## Задача
Перепишите все записи ниже в виде таблицы Markdown со столбцами «№» (номер строки по порядку) и «Строка» (сама строка). Пустые строки и изображения в таблицу не включайте.

Записи о положении объектов:
↓
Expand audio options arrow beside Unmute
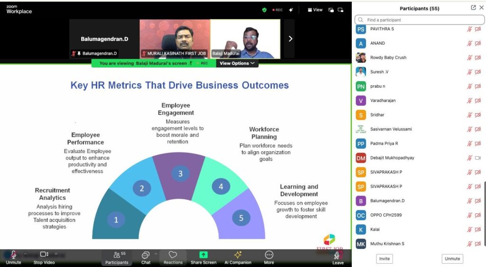486x267 pixels. tap(26, 254)

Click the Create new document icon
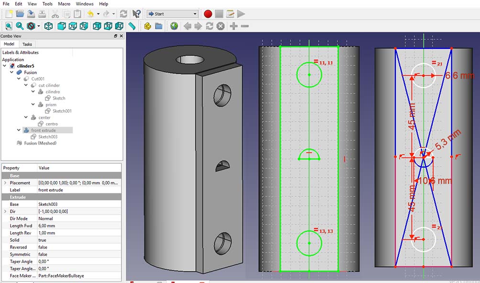9,14
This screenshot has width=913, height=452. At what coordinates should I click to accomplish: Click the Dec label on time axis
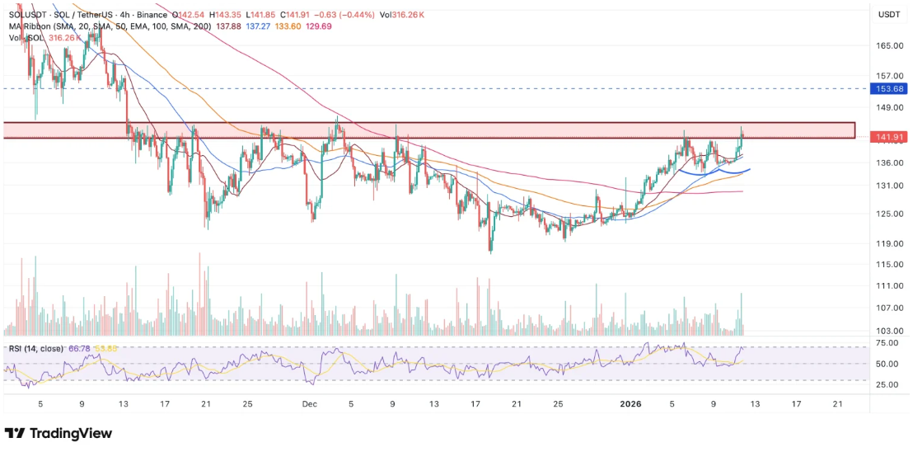click(309, 404)
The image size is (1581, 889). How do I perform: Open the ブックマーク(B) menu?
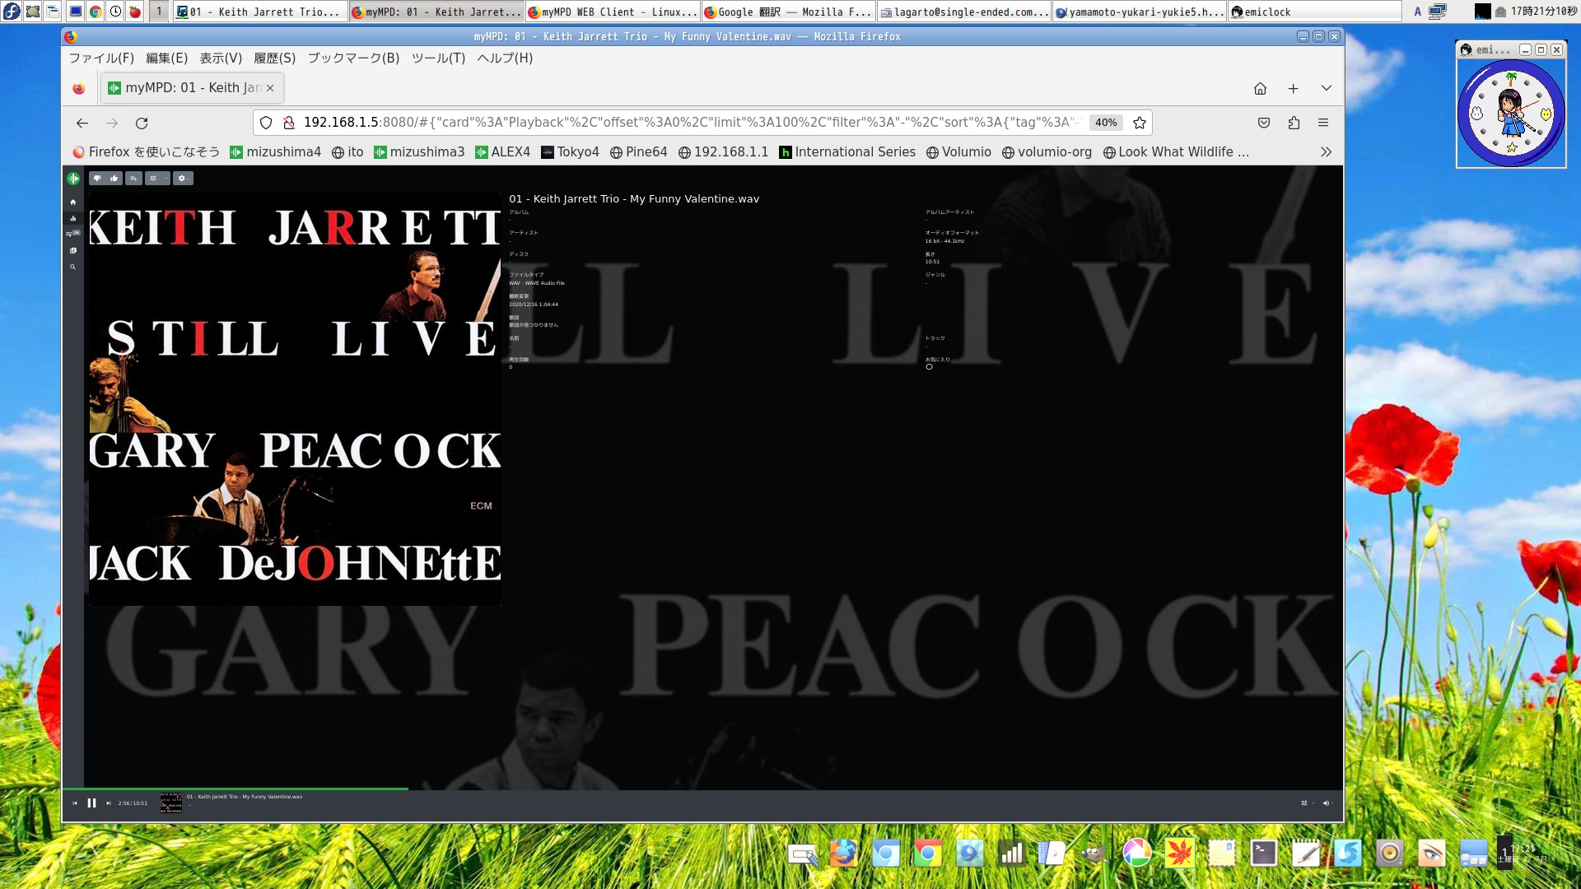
↑
## Ответ
| № | Строка |
|---|---|
| 1 | Expand audio options arrow beside Unmute |
| 2 | 486x267 pixels. tap(26, 254) |
| 3 | Click the Create new document icon |
| 4 | 9,14 |
| 5 | This screenshot has width=913, height=452. At what coordinates should I click to accomplish: Click the Dec label on time axis |
| 6 | click(309, 404) |
| 7 | The image size is (1581, 889). How do I perform: Open the ブックマーク(B) menu? |